[Entries on target coordinates]
*-*-*
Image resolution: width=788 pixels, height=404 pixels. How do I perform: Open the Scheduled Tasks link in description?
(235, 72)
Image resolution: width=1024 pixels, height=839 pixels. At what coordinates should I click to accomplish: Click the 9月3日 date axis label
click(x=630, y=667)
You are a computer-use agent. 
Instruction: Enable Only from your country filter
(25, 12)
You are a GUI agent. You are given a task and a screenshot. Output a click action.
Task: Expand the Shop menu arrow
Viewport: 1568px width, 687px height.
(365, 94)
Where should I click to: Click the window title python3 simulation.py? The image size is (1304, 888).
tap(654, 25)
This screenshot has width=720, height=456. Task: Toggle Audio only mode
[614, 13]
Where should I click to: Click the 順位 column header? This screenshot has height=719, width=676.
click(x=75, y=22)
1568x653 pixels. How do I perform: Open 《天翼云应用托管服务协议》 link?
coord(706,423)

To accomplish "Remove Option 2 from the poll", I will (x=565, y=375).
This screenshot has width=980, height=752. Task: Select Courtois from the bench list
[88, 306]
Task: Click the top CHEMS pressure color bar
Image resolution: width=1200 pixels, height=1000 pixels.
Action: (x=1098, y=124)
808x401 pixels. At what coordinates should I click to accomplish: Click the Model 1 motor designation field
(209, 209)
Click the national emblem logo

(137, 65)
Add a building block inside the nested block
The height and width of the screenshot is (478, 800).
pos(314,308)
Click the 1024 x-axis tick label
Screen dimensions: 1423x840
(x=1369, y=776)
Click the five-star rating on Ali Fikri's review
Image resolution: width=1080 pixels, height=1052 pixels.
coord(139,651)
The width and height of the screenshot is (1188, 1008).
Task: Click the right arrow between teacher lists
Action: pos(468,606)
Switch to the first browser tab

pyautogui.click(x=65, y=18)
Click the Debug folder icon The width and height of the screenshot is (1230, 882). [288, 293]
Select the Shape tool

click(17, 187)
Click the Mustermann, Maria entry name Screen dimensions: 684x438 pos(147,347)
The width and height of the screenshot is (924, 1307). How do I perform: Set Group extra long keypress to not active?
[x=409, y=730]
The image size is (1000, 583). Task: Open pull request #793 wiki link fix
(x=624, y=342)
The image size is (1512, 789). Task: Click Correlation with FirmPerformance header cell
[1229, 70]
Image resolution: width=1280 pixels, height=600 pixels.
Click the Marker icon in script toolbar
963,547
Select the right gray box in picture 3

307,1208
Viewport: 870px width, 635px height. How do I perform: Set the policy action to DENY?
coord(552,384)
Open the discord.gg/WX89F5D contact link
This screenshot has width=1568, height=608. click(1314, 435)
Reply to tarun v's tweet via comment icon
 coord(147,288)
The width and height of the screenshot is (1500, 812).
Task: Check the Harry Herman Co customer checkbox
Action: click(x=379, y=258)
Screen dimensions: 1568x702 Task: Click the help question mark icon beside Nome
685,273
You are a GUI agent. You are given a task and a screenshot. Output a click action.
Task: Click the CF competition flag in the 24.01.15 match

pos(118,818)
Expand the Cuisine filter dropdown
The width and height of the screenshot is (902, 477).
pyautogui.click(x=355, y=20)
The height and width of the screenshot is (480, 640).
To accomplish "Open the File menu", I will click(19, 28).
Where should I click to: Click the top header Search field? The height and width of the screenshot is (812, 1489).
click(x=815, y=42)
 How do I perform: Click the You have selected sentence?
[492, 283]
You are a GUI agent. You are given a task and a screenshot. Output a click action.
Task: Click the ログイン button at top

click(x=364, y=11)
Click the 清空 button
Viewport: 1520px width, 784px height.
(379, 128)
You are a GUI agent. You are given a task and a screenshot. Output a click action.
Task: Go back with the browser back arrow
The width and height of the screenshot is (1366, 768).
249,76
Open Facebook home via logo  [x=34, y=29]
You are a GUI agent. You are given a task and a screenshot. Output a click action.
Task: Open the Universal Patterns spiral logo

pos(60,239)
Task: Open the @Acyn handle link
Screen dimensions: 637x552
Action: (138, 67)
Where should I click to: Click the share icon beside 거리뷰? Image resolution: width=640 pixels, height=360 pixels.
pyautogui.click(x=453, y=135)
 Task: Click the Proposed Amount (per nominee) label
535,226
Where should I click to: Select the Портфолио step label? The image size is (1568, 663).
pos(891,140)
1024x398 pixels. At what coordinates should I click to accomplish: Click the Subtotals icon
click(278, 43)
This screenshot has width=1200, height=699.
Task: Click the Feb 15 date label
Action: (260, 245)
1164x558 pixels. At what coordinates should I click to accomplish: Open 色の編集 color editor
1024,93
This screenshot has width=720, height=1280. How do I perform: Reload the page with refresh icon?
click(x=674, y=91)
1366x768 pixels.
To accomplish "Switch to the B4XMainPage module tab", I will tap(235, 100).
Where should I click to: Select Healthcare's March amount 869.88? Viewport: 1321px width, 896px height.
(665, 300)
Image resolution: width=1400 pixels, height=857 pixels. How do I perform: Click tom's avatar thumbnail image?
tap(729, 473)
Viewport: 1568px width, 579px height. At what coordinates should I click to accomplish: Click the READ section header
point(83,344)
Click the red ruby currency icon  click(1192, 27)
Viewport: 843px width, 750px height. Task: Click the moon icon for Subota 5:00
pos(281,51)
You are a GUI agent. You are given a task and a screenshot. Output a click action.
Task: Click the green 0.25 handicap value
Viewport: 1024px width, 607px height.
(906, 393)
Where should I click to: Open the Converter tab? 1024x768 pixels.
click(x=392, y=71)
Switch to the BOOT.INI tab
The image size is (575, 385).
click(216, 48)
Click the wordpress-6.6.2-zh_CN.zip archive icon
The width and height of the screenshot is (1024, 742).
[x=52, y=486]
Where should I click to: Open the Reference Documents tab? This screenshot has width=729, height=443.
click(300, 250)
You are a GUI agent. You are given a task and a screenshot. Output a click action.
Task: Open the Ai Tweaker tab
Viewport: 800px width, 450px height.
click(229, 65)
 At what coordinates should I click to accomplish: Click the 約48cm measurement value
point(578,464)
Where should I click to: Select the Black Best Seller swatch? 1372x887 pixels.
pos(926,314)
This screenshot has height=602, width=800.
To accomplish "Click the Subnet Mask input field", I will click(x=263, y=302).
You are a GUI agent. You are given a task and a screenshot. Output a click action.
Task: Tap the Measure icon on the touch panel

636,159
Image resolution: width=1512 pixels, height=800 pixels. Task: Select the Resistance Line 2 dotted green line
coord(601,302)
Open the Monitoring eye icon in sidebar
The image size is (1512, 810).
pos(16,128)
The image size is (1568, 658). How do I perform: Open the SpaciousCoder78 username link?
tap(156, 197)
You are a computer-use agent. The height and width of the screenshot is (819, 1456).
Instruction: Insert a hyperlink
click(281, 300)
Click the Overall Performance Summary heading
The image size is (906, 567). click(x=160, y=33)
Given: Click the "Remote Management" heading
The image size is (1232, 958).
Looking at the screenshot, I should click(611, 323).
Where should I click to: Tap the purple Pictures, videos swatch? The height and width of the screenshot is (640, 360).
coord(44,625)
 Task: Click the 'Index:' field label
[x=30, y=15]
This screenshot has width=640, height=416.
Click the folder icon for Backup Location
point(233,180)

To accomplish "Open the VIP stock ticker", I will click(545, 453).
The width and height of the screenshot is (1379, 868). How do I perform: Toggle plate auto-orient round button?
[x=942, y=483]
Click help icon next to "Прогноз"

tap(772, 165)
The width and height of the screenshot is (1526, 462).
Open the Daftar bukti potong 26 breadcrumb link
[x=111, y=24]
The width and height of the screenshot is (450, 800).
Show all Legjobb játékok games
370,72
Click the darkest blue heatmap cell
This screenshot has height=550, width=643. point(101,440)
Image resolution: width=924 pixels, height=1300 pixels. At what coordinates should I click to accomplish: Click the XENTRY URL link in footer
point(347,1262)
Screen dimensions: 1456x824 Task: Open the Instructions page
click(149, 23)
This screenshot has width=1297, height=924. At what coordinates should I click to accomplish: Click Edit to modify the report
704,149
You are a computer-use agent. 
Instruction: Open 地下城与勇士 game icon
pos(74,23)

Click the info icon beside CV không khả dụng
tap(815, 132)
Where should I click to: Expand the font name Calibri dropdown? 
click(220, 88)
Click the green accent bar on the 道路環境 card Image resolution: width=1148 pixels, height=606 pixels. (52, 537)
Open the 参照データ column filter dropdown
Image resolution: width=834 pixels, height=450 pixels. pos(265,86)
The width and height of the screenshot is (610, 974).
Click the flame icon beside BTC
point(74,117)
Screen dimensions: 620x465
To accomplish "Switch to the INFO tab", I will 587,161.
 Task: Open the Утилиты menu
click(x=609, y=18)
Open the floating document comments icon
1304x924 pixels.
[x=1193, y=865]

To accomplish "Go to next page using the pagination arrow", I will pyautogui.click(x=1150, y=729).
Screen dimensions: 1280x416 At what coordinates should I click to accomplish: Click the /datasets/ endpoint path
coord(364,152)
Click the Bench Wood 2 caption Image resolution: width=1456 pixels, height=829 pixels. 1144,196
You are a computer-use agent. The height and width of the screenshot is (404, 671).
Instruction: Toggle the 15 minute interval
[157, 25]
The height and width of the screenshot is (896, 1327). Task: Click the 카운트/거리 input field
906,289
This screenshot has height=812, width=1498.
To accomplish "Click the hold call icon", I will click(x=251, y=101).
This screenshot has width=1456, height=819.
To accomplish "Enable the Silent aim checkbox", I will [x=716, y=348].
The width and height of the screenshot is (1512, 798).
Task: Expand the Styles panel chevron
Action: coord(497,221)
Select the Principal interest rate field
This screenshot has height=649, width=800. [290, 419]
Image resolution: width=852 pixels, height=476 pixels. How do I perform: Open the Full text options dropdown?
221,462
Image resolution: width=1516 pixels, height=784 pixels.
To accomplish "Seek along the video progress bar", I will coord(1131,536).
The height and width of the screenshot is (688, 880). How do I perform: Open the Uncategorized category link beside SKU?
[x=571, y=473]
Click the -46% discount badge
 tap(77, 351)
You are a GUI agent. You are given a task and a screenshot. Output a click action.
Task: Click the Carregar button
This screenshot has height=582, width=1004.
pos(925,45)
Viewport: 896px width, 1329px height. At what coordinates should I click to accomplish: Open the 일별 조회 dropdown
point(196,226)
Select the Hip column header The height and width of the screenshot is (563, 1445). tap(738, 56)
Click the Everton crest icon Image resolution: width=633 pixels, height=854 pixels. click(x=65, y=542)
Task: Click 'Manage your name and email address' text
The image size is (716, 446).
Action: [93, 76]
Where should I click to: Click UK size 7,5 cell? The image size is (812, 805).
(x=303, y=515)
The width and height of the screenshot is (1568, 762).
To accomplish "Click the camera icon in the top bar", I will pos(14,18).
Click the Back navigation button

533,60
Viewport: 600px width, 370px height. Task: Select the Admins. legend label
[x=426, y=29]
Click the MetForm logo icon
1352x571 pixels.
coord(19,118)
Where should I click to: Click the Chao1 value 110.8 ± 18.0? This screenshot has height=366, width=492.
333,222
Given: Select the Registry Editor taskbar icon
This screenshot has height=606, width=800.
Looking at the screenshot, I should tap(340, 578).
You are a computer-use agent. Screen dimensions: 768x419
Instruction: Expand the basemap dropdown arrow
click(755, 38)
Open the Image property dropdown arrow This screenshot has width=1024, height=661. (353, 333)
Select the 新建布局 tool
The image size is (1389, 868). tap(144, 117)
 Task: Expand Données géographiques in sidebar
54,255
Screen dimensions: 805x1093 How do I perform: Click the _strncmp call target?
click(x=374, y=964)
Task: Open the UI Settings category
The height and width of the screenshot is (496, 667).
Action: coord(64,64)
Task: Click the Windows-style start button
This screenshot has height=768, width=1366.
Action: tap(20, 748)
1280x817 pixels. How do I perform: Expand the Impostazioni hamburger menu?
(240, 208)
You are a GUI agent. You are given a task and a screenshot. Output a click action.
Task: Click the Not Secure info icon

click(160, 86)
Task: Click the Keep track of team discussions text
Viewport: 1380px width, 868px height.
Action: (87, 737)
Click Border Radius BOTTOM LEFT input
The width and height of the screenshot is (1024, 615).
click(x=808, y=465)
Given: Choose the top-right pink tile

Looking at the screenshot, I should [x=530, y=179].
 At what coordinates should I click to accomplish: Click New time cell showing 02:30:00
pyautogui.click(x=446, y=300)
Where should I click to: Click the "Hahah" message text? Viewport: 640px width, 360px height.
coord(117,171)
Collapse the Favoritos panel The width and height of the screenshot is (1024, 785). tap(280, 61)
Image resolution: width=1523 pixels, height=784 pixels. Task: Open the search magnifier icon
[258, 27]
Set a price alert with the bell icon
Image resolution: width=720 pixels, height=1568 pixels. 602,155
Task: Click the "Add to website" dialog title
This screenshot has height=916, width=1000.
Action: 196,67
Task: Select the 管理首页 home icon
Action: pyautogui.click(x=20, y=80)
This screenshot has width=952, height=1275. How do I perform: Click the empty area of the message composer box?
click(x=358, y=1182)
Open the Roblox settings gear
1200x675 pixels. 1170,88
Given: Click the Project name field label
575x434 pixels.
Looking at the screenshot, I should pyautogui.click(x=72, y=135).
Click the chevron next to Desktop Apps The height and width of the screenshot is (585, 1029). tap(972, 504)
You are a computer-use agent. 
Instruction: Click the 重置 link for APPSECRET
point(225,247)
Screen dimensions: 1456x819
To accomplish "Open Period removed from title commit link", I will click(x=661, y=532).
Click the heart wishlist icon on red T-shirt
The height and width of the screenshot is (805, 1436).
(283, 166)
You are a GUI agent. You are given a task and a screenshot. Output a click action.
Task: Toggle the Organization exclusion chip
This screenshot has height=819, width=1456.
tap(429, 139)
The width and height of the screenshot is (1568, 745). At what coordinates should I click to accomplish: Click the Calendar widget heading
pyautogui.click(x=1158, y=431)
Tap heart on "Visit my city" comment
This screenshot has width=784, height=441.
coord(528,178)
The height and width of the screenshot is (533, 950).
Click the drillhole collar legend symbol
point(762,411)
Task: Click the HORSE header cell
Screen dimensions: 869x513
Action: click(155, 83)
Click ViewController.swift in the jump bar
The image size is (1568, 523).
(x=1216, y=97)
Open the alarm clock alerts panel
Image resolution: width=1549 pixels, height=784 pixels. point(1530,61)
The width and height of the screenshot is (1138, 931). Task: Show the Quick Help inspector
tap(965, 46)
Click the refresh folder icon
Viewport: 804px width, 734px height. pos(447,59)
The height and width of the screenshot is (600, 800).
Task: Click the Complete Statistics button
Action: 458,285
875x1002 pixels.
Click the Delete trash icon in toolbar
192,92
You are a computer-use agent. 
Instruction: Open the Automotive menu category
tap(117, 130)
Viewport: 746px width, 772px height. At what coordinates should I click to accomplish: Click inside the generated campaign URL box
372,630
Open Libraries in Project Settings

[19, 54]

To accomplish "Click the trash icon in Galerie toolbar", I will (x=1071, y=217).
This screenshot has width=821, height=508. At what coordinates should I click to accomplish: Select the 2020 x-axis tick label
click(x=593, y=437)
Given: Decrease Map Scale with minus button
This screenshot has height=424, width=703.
*-*-*
### DO THIS
Could you output, unchanged, the part of the items above that opens with the line containing "Set a price alert with the bell icon" and closes with the line containing "1200x675 pixels. 1170,88", with both of those lines included?

### WRITTEN SOLUTION
Set a price alert with the bell icon
Image resolution: width=720 pixels, height=1568 pixels. 602,155
Task: Click the "Add to website" dialog title
This screenshot has height=916, width=1000.
Action: 196,67
Task: Select the 管理首页 home icon
Action: pyautogui.click(x=20, y=80)
This screenshot has width=952, height=1275. How do I perform: Click the empty area of the message composer box?
click(x=358, y=1182)
Open the Roblox settings gear
1200x675 pixels. 1170,88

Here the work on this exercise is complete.